FOTO: BLAD MENEGHEL/@XUXAMENEGHEL

Xuxa foi convidada para ser embaixadora da campanha de vacinação do Ministério da Saúde em 2023. Ela está em pé, sorrindo, usa uma roupa branca e abraça com um dos braços o personagem Zé Gotinha

Xuxa, embaixadora da campanha de vacinação do Ministério da Saúde em 2023, e Zé Gotinha

A utilização de sistemas de alerta e de busca ativa de crianças não vacinadas, facilitado pela informatização dos sistemas e carteirinhas de vacinação, também são medidas fundamentais. Discutir a possibilidade de adoção de vacinas de dose única, utilizadas pelo setor privado, para determinadas regiões e situações, é outra discussão necessária, segundo Moraes.

O mercado de trabalho informal também agrava o problema: Moraes frisa que o retorno de mães precocemente ao trabalho por não terem direito à licença-maternidade dificulta a chegada da criança no posto de saúde nos primeiros meses de vida, quando há a aplicação de inúmeras vacinas no bebê.

Há ainda situações em que estados aplicam vacinas como a da BCG, que protege contra formas graves de tuberculose e deve ser administrada em recém-nascidos, apenas sob agendamento. Isso ocorre porque, ao abrir um frasco com as vacinas, todas elas precisam ser realizadas no mesmo dia, caso contrário, estragam e precisam ser descartados.

De acordo com Moraes, os pais nem sempre são orientados sobre o agendamento e, ao chegar a um posto de saúde para fazer a BCG, muitas vezes são mandados de volta para casa.

“É uma oportunidade de vacinação que se perde. Antes, tínhamos um lema que era: perca vacina, mas não perca a criança. Hoje é o contrário, e isso dificulta. Não é por acaso que 28% não conseguem completar o esquema vacinal”, disse o médico ao Nexo . Em 2021, a cobertura de BCG em bebês foi a menor em uma década .

“O programa vacinal precisa de dinamismo. Não dá só para esperar as pessoas irem ao posto de saúde, é necessário que o Estado seja mais pró-ativo. É fácil dizer que a população não quer se vacinar, e que não é possível fazer nada. Sim, muita gente não quer, mas o problema principal não é esse. E sim os obstáculos que ocorrem pré-chegada ao posto de saúde e dentro do posto de saúde”, afirmou Moraes ao Nexo .

Neste sábado (7), o governo de São Paulo realiza o Dia D da Campanha de Multivacinação em todo o estado – 5.000 unidades básicas de saúde estarão abertas para a atualização da vacinação de crianças e adolescentes. Dúvidas também podem ser sanadas pelo Disque 100.

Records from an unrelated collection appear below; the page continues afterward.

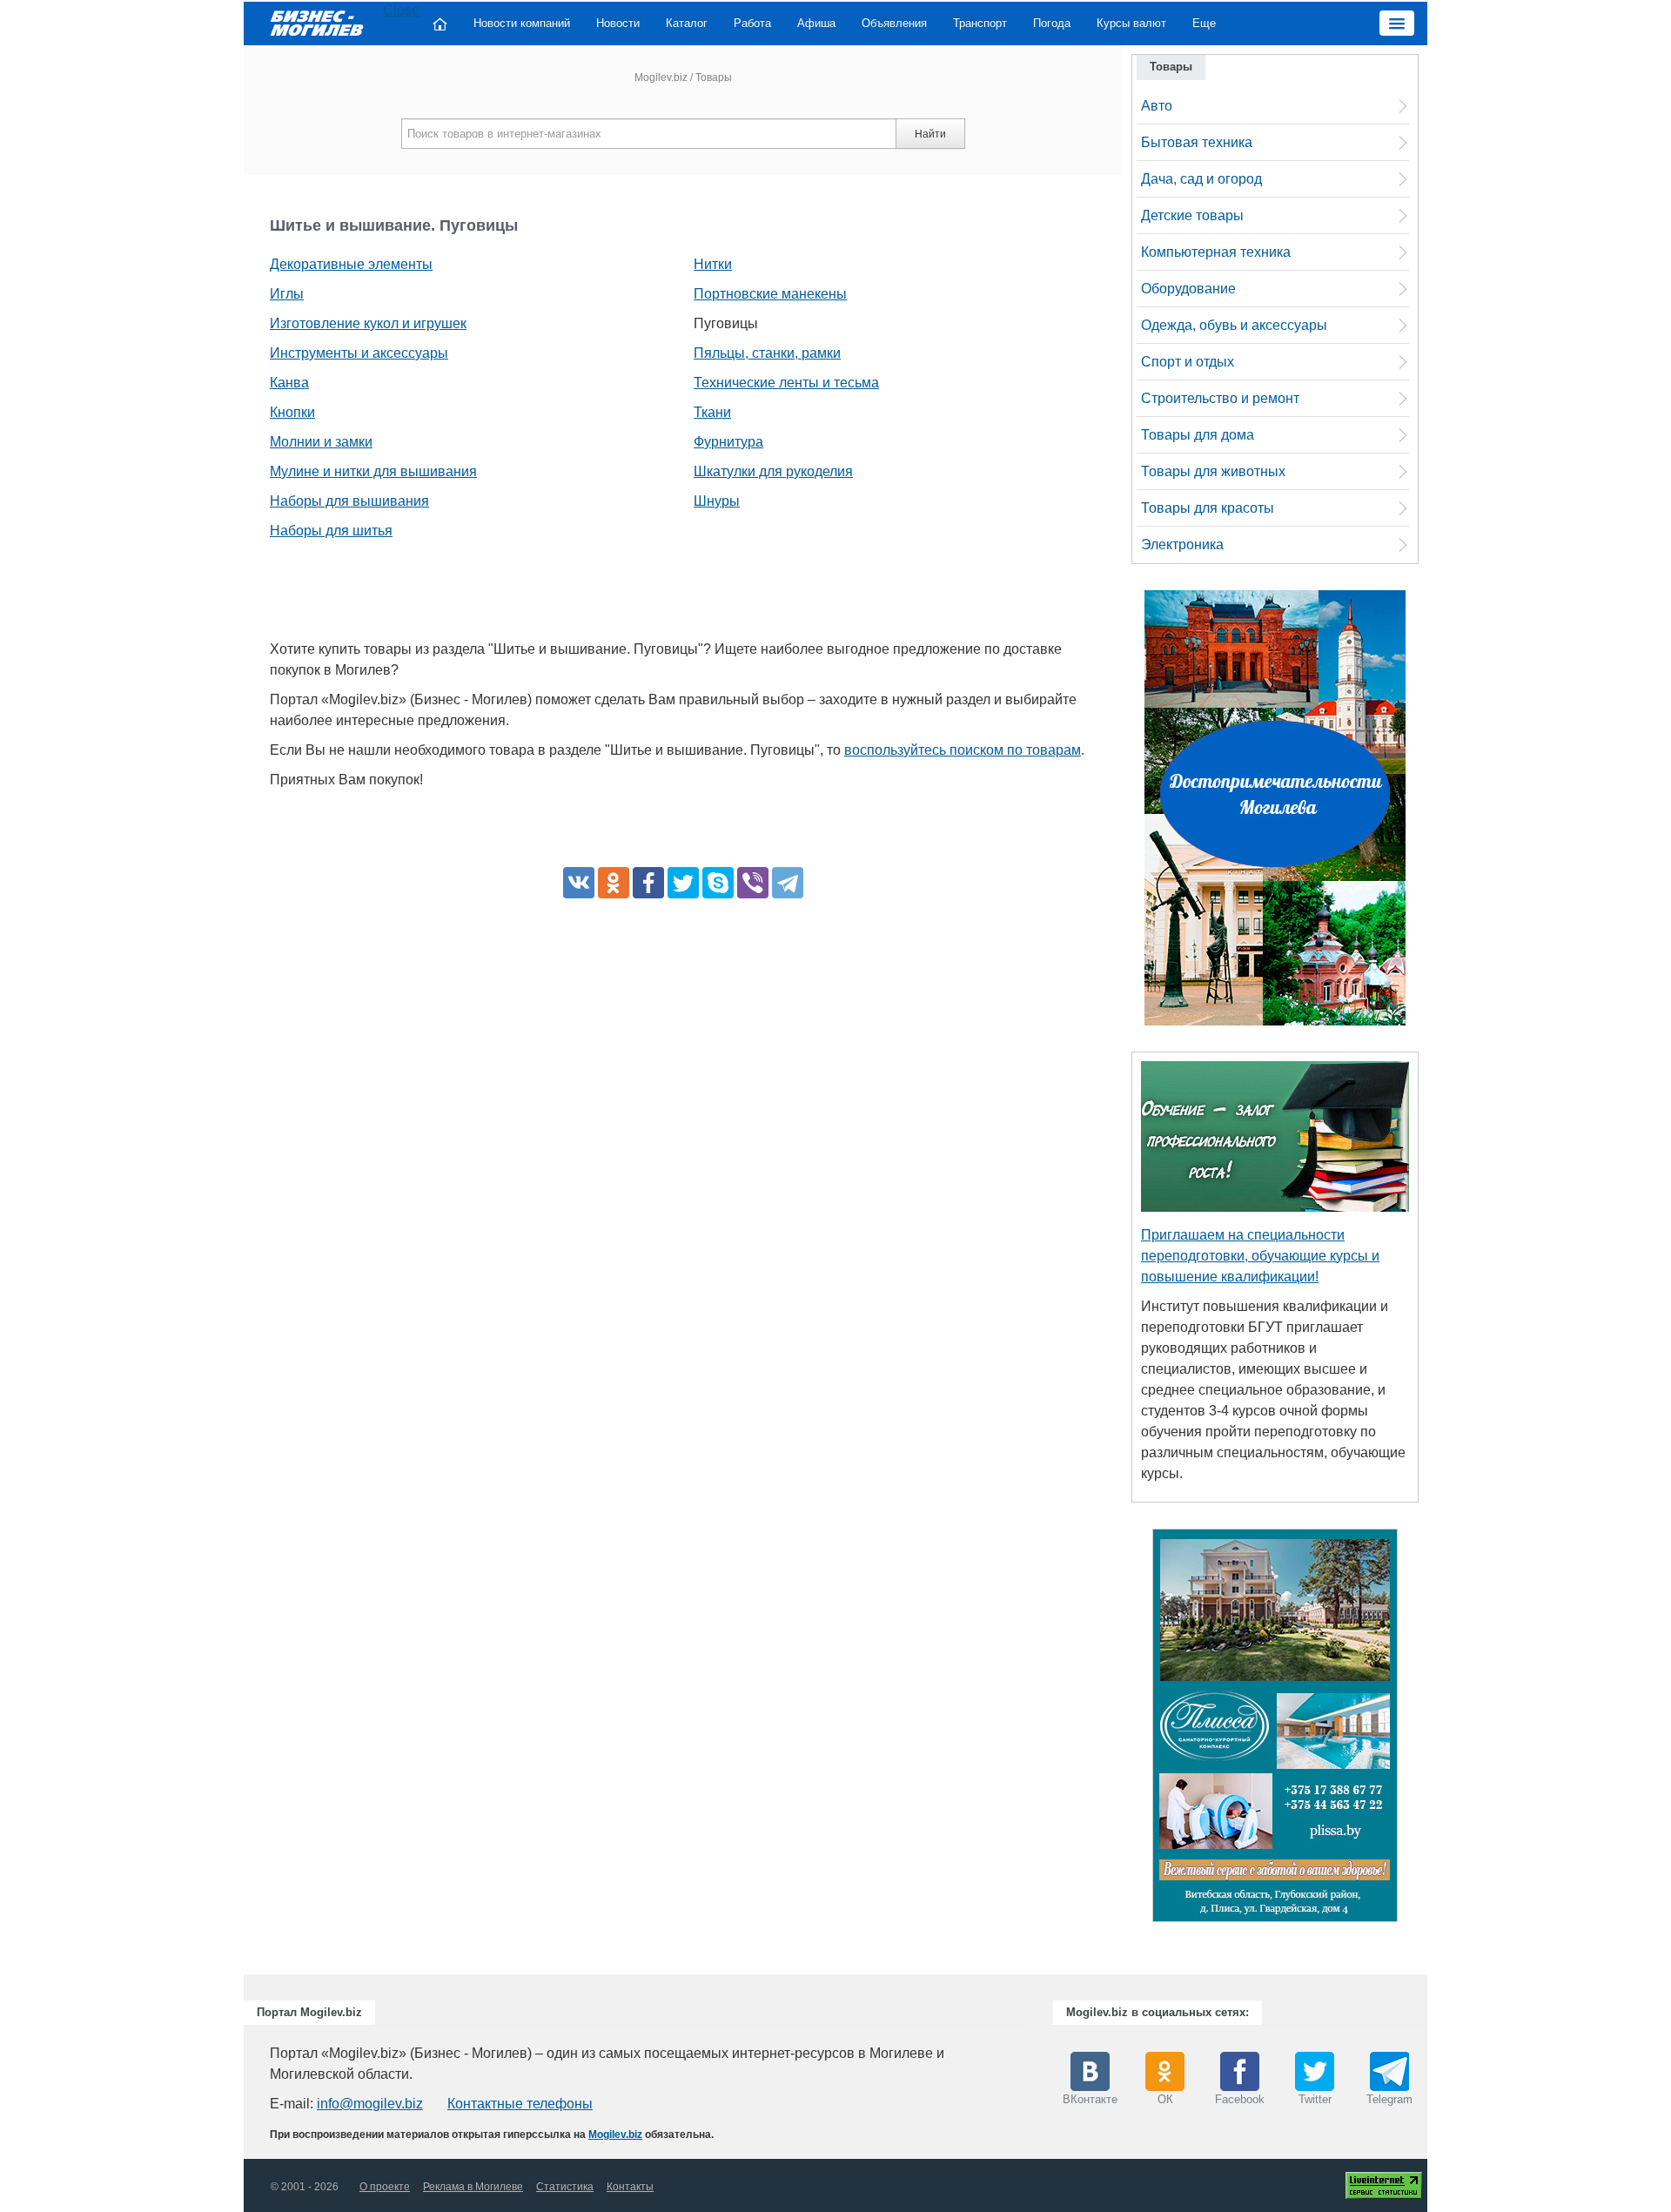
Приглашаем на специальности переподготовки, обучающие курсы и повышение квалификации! (1260, 1255)
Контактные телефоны (520, 2103)
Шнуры (717, 501)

Este conteúdo é parte da série “A cobertura vacinal de crianças e adolescentes no Brasil”, realizada em parceria com a FJLES (Fundação José Luiz Egydio Setúbal), instituição que atua em iniciativas sociais dedicadas à melhoria da qualidade de vida na infância, ao conhecimento científico sobre a saúde infantil e à assistência médica infanto-juvenil.